Le gros problème aussi c'est l'exposition constante aux médias et aux faux prescripteurs qui vous saturent d'infos et du matin jusqu'au soir. Avoir l'esprit libre et léger est essentiel. Totalement d'accord avec Tony, certains n'ont pas compris, et c'est sans doute une question d'éducation, les gênes - je suis issue d'une famille moyenne classe ouvrière qui s'est faite toute seule, cet héritage je le vois réellement aujourd'hui, le laxisme. Perry Farrell disait aussi "pour évoluer, partez de chez vous, prenez des drogues et n'ayez pas de famille à part dans la rue" malheureusement c'est râpé pour la génération Y, la drogue est infâme aujourd'hui.

LDC : A travers tes albums se mêlent des influences culturelles multiples un peu comme chez Dead Can Dance. Crois-tu au mélange des cultures ou défends-tu leur préservation ?

Je me rattache au folklore et autres repères historiques étant donné qu'on en a très souvent oublié la réelle signification, la définition de termes simples. Je crois plus à la sauvegarde des notions qui ont toujours permis aux hommes de survivre individuellement. A la préhistoire, un homme succombait s'il ne faisait pas parti d'un clan, ça ne veut pas dire qu'il ne pouvait pas évoluer sans eux, c'est la vie. Bon nombre de choses ont toujours été identiques, et ce depuis des millénaires.


Festival Darkland fire III - photo : Odile Rosey

LDC : Peux-tu nous parler des tes différentes rencontres et collaborations avec d'autres artistes ?

J'ai croisé Tony Wakeford et sur le Ship of Fools dans un premier temps sur Londres, par la suite nous avons gardé contact et j'ouvert pour lui à Oslo. Pour Miro Snejdr, j'aimais ce qu'il faisait comme arrangements sur les chansons de Death in June, et donc nous avons échangé à ce niveau puis travaillé ensemble, nous apprécions le travail de l'un et de l'autre.
Nicolo Pelizzon qui vit en Italie est l'auteur du livre "The Anatomy Lessons", et il m'a demandé s'il pouvait utiliser deux chansons pour ce dernier, je lui ai dis qu'il serait très agréable de faire une chanson, un single et l'inspiration est venue naturellement.
Mirt, un musicien incroyable, avec qui j'ai joué à Poznan en Pologne, il ne travaille qu'en analogique qu'il crée lui même, nous avons produit deux chansons, et des vidéos du concert sont disponibles sur Youtube. A voir quel type de collaboration par la suite, ça arrive naturellement. Rien n'est vraiment décidé à l'avance.

LDC : Tu es monté sur scène à Paris il y a un mois avec Moon Cat et Duo Noir.
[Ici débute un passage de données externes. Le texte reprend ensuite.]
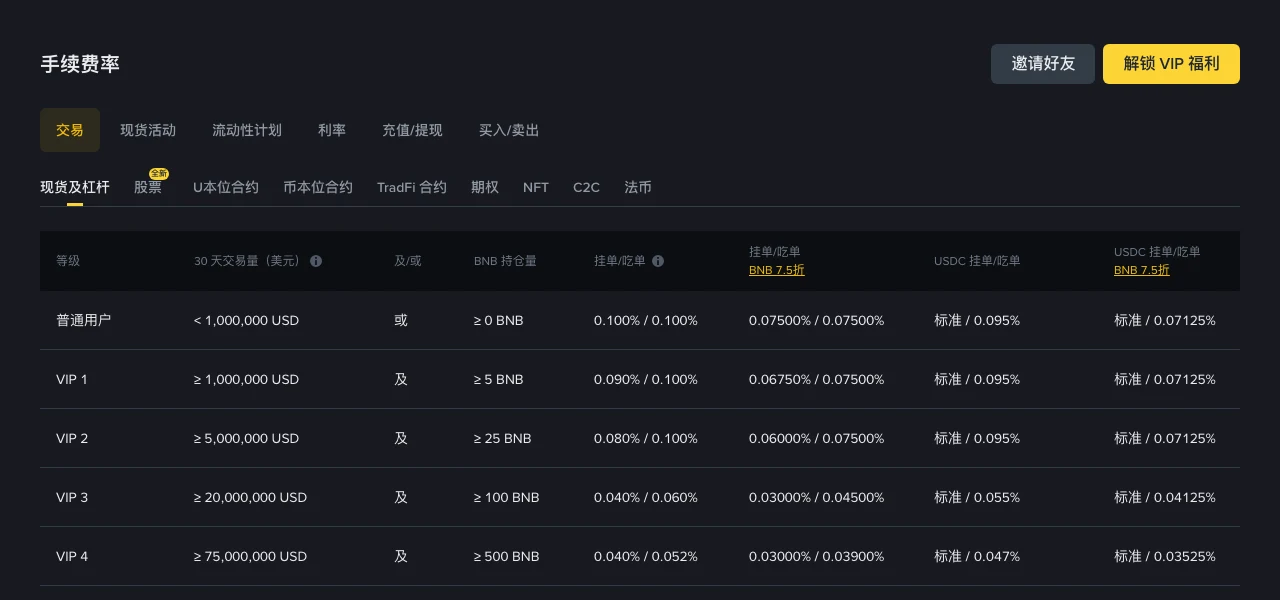The image size is (1280, 600).
Task: Open the 买入/卖出 tab
Action: click(x=509, y=130)
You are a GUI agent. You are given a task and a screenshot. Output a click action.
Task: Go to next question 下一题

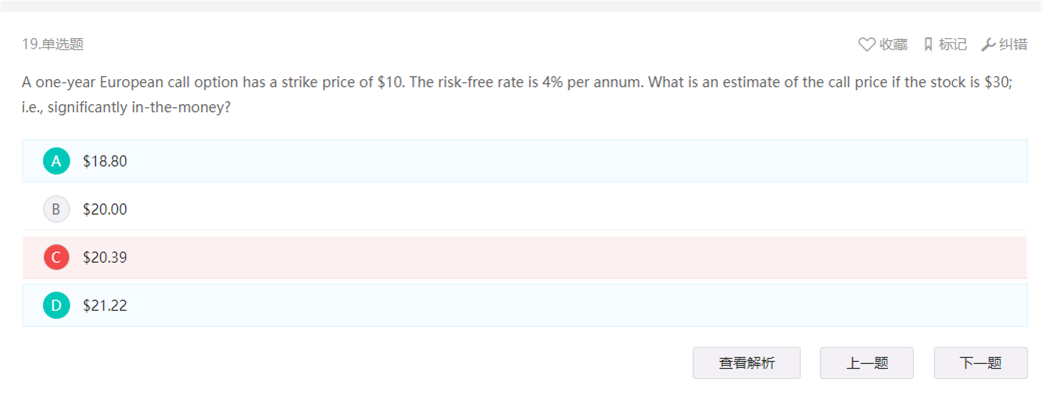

Avec tous les concerts que tu as donné un peu partout en Europe (Allemagne, Norvège, Grèce, Portugal, Suisse, Roumanie, Pologne...) quelles comparaisons peux-tu faire avec la scène française ? Gardes-tu des souvenirs en particuliers ?

Je pense véritablement que la période d'il y a encore un an était très positive pour tout le monde, ça devient assez difficile de booker des choses. Dans tous ces pays, il y a eu du bon, tout le temps. Poznan et la Grèce étaient les plus réactifs. Le concert d'il y a un mois était vraiment le meilleur pour Paris, à tous les niveaux et très agréable pour tout le monde.
Une chose en amène toujours une autre et le festival en Estonie la semaine prochaine s'est présenté pendant que nous étions à Poznan à la Fabrika.
Malheureusement je regrette que certaines salles aient fermé entre temps ailleurs - l'Europe a du bon comme du très mauvais - je ne suis pas très partisan de ce système, mais il a en même temps permis des échanges entre nous tous, et ça c'est superbe.
La Scène française est très formatée, il manque de clubs underground ou même clandestins, cependant il y a récemment des endroits très sympas qui ont ouverts à Pigalle, je passe beaucoup de temps là bas. Après, nous avons toujours plus collaboré avec des groupes hors France, il y a un problème d'égaux un peu partout, mais je regrette que certains se plaignent de ne pas trouver d'endroits où jouer. Il suffit juste de prendre à l'avance un billet et de partir, après avoir discuté avec les personnes, c'est toujours une question de partage; il faut emprunter des chemins de traverses, et parler au moins deux langues est essentiel.
Nous organiserons d'autres choses ici avec MoonCcat, c'est quelqu'un d'admirable... Je sors peu dans les salles majeures, dernièrement je suis allé voir Eiffel et Peter Murphy, sinon Sunn O))) à la gaîté lyrique et Fire + Ice.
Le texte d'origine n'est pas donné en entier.